-- Start of LISTING --

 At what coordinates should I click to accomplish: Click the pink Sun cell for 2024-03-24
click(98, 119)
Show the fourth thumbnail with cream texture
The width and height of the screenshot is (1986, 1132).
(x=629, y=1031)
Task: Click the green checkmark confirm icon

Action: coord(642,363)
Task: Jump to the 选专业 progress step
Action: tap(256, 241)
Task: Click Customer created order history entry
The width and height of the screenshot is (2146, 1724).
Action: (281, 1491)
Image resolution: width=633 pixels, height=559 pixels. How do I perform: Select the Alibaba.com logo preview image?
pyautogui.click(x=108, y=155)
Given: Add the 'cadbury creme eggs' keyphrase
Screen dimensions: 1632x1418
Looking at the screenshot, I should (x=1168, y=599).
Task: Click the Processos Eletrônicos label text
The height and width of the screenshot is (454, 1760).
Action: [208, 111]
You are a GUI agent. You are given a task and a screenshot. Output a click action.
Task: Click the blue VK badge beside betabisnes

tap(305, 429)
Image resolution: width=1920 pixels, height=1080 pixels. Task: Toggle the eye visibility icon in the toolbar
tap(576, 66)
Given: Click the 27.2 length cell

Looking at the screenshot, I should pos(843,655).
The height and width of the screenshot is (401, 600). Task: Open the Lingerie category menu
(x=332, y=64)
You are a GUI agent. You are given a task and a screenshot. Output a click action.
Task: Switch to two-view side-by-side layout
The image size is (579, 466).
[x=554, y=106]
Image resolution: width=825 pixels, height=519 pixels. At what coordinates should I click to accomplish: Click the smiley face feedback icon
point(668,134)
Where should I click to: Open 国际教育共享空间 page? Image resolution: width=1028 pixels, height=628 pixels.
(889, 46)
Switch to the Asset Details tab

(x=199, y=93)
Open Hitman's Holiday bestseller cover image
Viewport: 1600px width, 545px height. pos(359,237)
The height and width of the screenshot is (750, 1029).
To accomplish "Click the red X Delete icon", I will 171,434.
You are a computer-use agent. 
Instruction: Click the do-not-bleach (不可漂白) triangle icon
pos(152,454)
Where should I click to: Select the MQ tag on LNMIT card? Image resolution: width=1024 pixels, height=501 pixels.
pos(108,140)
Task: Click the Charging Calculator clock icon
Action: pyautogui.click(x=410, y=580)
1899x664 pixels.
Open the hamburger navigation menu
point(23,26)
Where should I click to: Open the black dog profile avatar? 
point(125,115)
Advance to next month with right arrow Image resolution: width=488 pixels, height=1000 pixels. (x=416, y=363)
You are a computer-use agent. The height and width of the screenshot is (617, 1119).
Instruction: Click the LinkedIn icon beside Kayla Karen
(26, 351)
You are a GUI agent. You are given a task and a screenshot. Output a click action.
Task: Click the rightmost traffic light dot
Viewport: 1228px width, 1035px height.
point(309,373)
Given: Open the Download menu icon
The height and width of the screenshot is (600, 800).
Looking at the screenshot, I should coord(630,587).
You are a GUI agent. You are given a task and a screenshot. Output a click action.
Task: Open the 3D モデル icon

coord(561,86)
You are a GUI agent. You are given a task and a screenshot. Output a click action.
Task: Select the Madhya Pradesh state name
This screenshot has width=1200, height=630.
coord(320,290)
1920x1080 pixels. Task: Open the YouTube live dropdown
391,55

-- End of LISTING --

#### [DESCRIPTION OF THE TASK]
Please copy the rows above word for word, every line, without changing anything.

#### [WRITTEN REPLY]
 At what coordinates should I click to accomplish: Click the pink Sun cell for 2024-03-24
click(98, 119)
Show the fourth thumbnail with cream texture
The width and height of the screenshot is (1986, 1132).
(x=629, y=1031)
Task: Click the green checkmark confirm icon

Action: coord(642,363)
Task: Jump to the 选专业 progress step
Action: tap(256, 241)
Task: Click Customer created order history entry
The width and height of the screenshot is (2146, 1724).
Action: (281, 1491)
Image resolution: width=633 pixels, height=559 pixels. How do I perform: Select the Alibaba.com logo preview image?
pyautogui.click(x=108, y=155)
Given: Add the 'cadbury creme eggs' keyphrase
Screen dimensions: 1632x1418
Looking at the screenshot, I should (x=1168, y=599).
Task: Click the Processos Eletrônicos label text
The height and width of the screenshot is (454, 1760).
Action: [208, 111]
You are a GUI agent. You are given a task and a screenshot. Output a click action.
Task: Click the blue VK badge beside betabisnes

tap(305, 429)
Image resolution: width=1920 pixels, height=1080 pixels. Task: Toggle the eye visibility icon in the toolbar
tap(576, 66)
Given: Click the 27.2 length cell

Looking at the screenshot, I should pos(843,655).
The height and width of the screenshot is (401, 600). Task: Open the Lingerie category menu
(x=332, y=64)
You are a GUI agent. You are given a task and a screenshot. Output a click action.
Task: Switch to two-view side-by-side layout
The image size is (579, 466).
[x=554, y=106]
Image resolution: width=825 pixels, height=519 pixels. At what coordinates should I click to accomplish: Click the smiley face feedback icon
point(668,134)
Where should I click to: Open 国际教育共享空间 page? Image resolution: width=1028 pixels, height=628 pixels.
(889, 46)
Switch to the Asset Details tab

(x=199, y=93)
Open Hitman's Holiday bestseller cover image
Viewport: 1600px width, 545px height. pos(359,237)
The height and width of the screenshot is (750, 1029).
To accomplish "Click the red X Delete icon", I will 171,434.
You are a computer-use agent. 
Instruction: Click the do-not-bleach (不可漂白) triangle icon
pos(152,454)
Where should I click to: Select the MQ tag on LNMIT card? Image resolution: width=1024 pixels, height=501 pixels.
pos(108,140)
Task: Click the Charging Calculator clock icon
Action: pyautogui.click(x=410, y=580)
1899x664 pixels.
Open the hamburger navigation menu
point(23,26)
Where should I click to: Open the black dog profile avatar? 
point(125,115)
Advance to next month with right arrow Image resolution: width=488 pixels, height=1000 pixels. (x=416, y=363)
You are a computer-use agent. The height and width of the screenshot is (617, 1119).
Instruction: Click the LinkedIn icon beside Kayla Karen
(26, 351)
You are a GUI agent. You are given a task and a screenshot. Output a click action.
Task: Click the rightmost traffic light dot
Viewport: 1228px width, 1035px height.
point(309,373)
Given: Open the Download menu icon
The height and width of the screenshot is (600, 800).
Looking at the screenshot, I should coord(630,587).
You are a GUI agent. You are given a task and a screenshot. Output a click action.
Task: Open the 3D モデル icon

coord(561,86)
You are a GUI agent. You are given a task and a screenshot. Output a click action.
Task: Select the Madhya Pradesh state name
This screenshot has width=1200, height=630.
coord(320,290)
1920x1080 pixels. Task: Open the YouTube live dropdown
391,55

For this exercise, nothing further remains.